NMN for infants: Meiji study suggests this could be ‘important nutrient’ for early childhood development

By Tingmin Koe

- Last updated on GMT

A woman feeding her baby. © Getty Images
A woman feeding her baby. © Getty Images

Related tags Meiji Infant formula NMN

Nicotinamide mononucleotide (NMN) is known for its longevity-related health claims, but a new observational study from Meiji claims that a higher concentration of the NMN in breast milk is linked to significantly better motor and communication skills in breastfed babies.

Writing in Nutrients, ​researchers from the Japanese dairy giant and Tohoku University believes that NMN may be “an important nutrient”​ for early childhood development.

The study is said to be the first-of-its-kind study that examines the concentration of nicotinamide adenine dinucleotide (NAD) related substances in breast milk on a large scale.
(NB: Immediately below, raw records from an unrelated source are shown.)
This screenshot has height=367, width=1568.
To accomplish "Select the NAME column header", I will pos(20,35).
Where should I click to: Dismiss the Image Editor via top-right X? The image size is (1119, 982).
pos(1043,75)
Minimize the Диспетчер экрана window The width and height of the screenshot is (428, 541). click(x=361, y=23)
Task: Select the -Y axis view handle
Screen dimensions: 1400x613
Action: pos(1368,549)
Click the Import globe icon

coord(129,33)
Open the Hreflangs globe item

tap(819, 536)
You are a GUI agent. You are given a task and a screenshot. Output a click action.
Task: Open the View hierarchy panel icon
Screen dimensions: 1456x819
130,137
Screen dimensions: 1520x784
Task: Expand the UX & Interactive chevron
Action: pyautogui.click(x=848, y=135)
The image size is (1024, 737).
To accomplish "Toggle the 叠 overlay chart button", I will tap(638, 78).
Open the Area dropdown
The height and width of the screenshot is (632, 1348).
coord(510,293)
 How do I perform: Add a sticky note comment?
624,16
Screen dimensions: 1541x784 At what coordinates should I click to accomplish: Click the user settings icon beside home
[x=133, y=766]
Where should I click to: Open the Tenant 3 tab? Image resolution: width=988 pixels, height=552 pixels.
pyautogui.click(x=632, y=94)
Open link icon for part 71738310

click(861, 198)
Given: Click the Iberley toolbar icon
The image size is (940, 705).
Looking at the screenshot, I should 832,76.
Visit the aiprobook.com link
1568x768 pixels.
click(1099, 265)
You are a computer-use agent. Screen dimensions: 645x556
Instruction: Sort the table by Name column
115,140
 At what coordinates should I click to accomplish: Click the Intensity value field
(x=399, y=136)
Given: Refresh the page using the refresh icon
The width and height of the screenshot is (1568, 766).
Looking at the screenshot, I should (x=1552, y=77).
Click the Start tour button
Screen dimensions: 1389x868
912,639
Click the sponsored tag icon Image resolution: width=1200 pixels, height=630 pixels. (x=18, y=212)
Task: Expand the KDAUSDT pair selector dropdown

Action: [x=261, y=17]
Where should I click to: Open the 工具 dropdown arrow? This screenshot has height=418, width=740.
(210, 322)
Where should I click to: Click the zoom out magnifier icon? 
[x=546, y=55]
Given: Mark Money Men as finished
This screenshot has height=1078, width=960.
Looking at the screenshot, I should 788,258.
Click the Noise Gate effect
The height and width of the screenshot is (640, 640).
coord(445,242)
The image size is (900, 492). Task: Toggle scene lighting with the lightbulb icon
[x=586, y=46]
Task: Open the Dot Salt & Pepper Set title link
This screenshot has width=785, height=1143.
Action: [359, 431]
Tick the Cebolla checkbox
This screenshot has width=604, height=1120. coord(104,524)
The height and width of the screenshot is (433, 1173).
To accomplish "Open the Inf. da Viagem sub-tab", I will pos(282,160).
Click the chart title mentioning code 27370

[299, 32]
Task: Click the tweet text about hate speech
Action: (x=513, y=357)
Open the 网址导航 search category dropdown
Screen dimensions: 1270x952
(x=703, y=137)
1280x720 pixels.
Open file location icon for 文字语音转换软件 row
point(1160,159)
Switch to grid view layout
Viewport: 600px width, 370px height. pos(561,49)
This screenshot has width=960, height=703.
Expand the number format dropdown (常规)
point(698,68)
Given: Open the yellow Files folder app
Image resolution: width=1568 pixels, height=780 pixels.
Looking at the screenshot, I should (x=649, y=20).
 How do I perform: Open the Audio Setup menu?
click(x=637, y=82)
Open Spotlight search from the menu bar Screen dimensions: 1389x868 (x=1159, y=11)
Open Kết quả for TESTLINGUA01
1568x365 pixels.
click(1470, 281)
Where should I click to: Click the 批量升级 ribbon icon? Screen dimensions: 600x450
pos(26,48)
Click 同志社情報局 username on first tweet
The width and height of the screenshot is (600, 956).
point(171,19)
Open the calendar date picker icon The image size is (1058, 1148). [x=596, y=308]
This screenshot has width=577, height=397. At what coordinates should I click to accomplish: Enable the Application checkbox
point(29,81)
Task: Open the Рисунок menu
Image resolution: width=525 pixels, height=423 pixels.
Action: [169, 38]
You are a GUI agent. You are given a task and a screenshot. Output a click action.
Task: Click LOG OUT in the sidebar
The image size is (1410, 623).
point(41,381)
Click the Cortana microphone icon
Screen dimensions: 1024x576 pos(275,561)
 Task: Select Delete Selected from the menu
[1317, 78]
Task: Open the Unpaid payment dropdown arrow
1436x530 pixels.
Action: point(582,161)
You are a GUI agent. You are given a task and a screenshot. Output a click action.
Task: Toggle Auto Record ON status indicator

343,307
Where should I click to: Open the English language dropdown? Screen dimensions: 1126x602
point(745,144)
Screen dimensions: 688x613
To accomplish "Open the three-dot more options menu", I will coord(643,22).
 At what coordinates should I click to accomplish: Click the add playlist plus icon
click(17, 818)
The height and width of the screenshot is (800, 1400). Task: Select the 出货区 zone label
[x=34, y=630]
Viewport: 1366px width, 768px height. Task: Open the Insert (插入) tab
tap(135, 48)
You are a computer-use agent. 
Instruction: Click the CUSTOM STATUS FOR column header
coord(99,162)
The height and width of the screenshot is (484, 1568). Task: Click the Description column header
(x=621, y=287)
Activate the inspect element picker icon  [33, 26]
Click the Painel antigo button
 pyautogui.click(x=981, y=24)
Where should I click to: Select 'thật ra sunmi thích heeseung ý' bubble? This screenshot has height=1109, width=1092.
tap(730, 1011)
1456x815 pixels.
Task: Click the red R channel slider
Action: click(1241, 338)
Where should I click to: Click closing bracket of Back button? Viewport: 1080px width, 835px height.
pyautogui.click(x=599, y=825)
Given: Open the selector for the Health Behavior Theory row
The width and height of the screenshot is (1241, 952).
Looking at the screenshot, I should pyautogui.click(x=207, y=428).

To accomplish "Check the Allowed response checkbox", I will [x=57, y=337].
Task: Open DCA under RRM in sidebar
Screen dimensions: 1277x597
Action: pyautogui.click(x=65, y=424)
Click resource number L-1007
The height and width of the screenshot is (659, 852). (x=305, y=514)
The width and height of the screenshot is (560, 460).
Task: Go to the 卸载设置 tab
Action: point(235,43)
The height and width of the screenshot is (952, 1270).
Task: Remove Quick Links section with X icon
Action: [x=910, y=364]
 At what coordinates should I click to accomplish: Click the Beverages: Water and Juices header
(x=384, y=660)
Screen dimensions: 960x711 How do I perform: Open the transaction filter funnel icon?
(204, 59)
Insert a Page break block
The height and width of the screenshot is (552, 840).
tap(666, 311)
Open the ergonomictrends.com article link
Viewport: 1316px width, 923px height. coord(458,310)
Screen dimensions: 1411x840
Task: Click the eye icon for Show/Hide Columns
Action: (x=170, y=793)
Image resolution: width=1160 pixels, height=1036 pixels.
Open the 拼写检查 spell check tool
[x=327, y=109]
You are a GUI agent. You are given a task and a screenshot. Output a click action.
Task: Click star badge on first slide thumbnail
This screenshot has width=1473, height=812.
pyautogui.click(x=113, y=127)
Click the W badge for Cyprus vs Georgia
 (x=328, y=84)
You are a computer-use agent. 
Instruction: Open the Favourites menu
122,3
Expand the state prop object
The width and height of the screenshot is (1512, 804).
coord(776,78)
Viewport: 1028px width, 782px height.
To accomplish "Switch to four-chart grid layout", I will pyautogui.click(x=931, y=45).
A total of 150 mother–child pairs were randomly selected from the Tohoku Medical Megabank Project Birth and Three-Generation Cohort Study for this observational trial.

The Megabank stores breast milk samples and data on growth and development outcome.

The 150 mother-child pairs were randomised selected after meeting three key criteria.

First, the children were exclusively breastfed for the first six months of life.

Second, the mothers’ breast milk samples were collected one month postpartum.

Third, questionnaires assessing the children’s development were completed at the sixth month, one year, and two years of age.

The questionnaires assessed five development domains, namely communication, gross motor skills, fine motor skills, problem-solving ability, and personal and social skills of the children.

The researchers then examined if there was any correlation between the concentration of NAD-related substances and the children’s development.

NMN the major NAD-related substance in breast milk

The research found that NMN is a major NAD-related substance in breast milk.

The median amount of NMN in the breast milk was found to be 9.2 μM.

This is followed by nicotinamide (NAM) at 3.5 μM, NAD at 2.5 μM, and nicotinamide riboside (NR) at 1.1 μM.

“NMN was the most abundant NAD-related substance in breast milk, and the concentrations of some NAD-related substances in the breast milk were significantly correlated with each other,”​ the researchers said, referring to how NAD and NMN concentrations were positively correlated. This was also the case for NAD and NAM concentrations.

Significant positive correlation at two years old

A significant positive correlation was observed between NMN concentration in breast milk and all five neurodevelopmental indicators in children when they turned two years old.

However, no significant positive correlation was seen between NMN concentration and these development indicators when the children were six months and one year old.

Also, NMN concentration was significantly linked to motor and communications skills in the children, it was not significantly linked to physical development, such as weight-for-length Z-score, length-for-age Z-score, and weight-for-age Z-score.

“In the present study, we demonstrated, for the first time, an association between NMN levels in breast milk and infant neurodevelopmental outcome,” ​said the researchers.

They explained that there were multiple possible mechanisms by which NMN might be related to neurodevelopmental outcome.

“Important processes in human neurodevelopment that occur during the first two years of life include neuronal proliferation, axon and dendrite growth, synapse formation, and myelination and all of these processes can involve NAD synthase or NAD+-dependent enzymes,” ​they said.


Source: Nutrients

Effect of Nicotinamide Mononucleotide Concentration in Human Milk on Neurodevelopmental Outcome: The Tohoku Medical Megabank Project Birth and Three-Generation Cohort Study.